◆ **What needs to be done**
Your answer must consist of the lines running from the one that holds "Tư vấn (207, 45)" to the end of the data, copied exactly.

◆ **Data**
══════

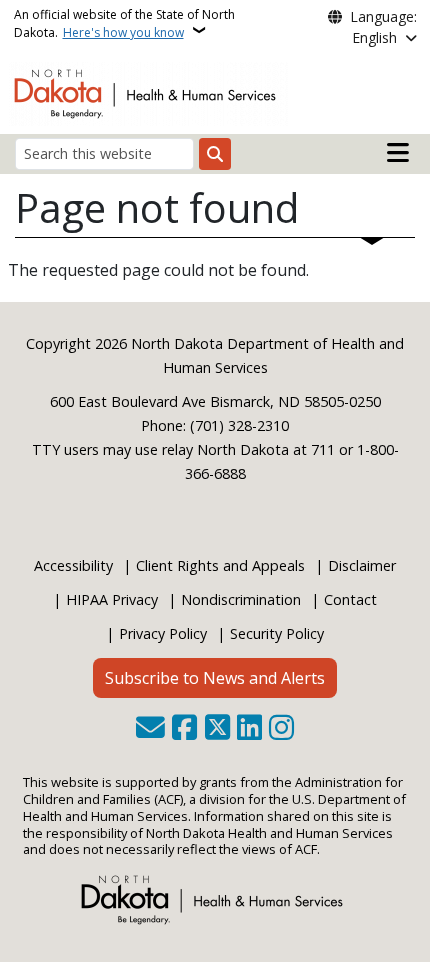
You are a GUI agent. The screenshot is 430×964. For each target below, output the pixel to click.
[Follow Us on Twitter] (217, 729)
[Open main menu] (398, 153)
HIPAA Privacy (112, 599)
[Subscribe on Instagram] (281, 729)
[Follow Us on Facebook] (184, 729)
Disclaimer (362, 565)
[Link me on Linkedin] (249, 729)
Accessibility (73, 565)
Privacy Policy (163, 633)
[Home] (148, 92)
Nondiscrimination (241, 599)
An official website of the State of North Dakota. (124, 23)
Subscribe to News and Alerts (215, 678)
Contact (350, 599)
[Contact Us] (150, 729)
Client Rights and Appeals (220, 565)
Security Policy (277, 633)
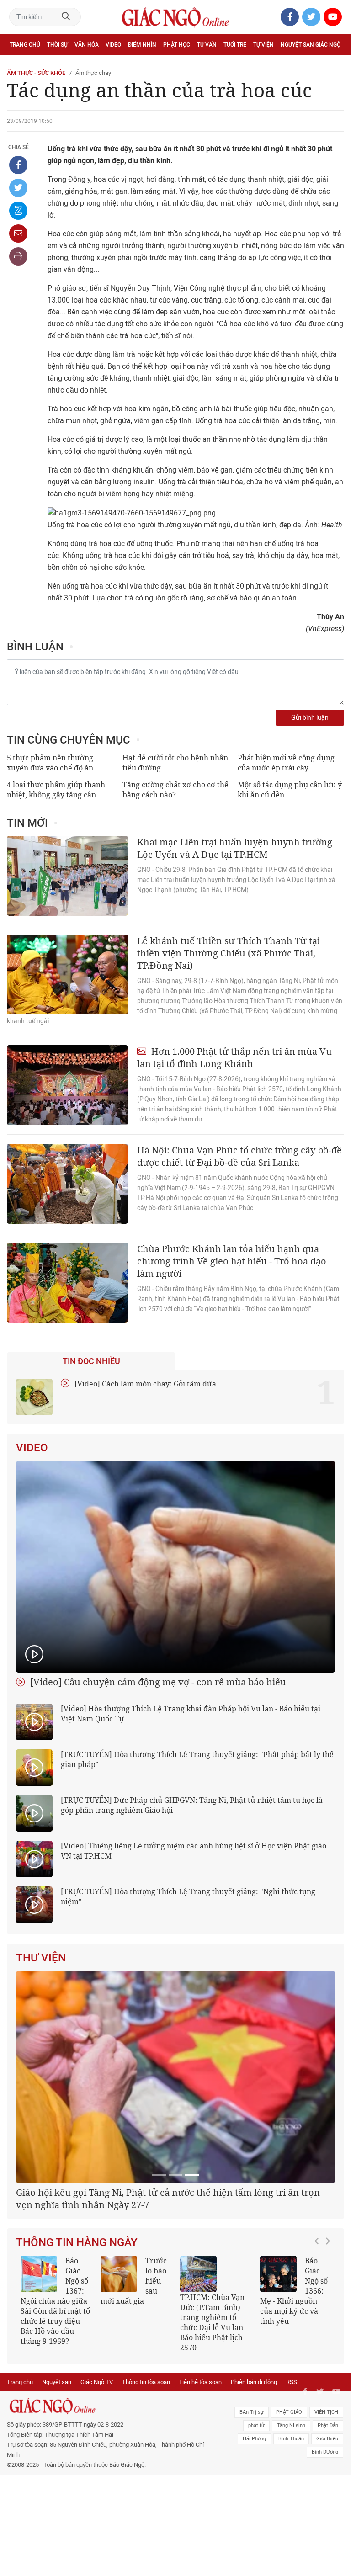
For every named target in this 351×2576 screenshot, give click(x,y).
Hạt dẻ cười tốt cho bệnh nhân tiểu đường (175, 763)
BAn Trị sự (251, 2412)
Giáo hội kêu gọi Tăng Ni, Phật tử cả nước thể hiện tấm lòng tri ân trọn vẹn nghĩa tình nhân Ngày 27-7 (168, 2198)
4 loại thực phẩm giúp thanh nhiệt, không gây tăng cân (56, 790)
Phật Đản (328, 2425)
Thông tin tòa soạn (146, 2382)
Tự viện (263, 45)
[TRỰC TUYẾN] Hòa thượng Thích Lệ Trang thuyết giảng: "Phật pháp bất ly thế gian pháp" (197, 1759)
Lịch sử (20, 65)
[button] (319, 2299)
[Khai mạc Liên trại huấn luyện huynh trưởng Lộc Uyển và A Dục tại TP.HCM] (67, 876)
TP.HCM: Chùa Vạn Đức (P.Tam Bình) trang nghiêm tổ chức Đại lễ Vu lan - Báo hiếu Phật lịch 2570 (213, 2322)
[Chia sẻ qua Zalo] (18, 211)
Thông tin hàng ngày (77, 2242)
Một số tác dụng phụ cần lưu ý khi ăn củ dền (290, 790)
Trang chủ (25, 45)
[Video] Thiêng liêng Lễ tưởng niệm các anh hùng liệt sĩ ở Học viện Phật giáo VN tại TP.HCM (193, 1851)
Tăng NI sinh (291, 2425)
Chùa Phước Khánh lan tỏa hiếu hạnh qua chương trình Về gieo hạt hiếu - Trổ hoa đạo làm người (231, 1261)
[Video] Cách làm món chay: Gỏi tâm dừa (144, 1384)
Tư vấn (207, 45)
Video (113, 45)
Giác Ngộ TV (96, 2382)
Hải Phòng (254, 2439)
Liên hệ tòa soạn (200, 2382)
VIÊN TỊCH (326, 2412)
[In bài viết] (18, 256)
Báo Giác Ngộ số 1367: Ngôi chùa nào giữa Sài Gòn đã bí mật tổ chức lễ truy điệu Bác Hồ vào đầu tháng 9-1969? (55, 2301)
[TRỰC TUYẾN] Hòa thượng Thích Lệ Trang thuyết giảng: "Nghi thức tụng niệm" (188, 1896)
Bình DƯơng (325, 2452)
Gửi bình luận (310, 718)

══════

◆ **Task answer**
Tư vấn (207, 45)
Video (113, 45)
Giác Ngộ TV (96, 2382)
Hải Phòng (254, 2439)
Liên hệ tòa soạn (200, 2382)
VIÊN TỊCH (326, 2412)
[In bài viết] (18, 256)
Báo Giác Ngộ số 1367: Ngôi chùa nào giữa Sài Gòn đã bí mật tổ chức lễ truy điệu Bác Hồ vào đầu tháng 9-1969? (55, 2301)
[TRỰC TUYẾN] Hòa thượng Thích Lệ Trang thuyết giảng: "Nghi thức tụng niệm" (188, 1896)
Bình DƯơng (325, 2452)
Gửi bình luận (310, 718)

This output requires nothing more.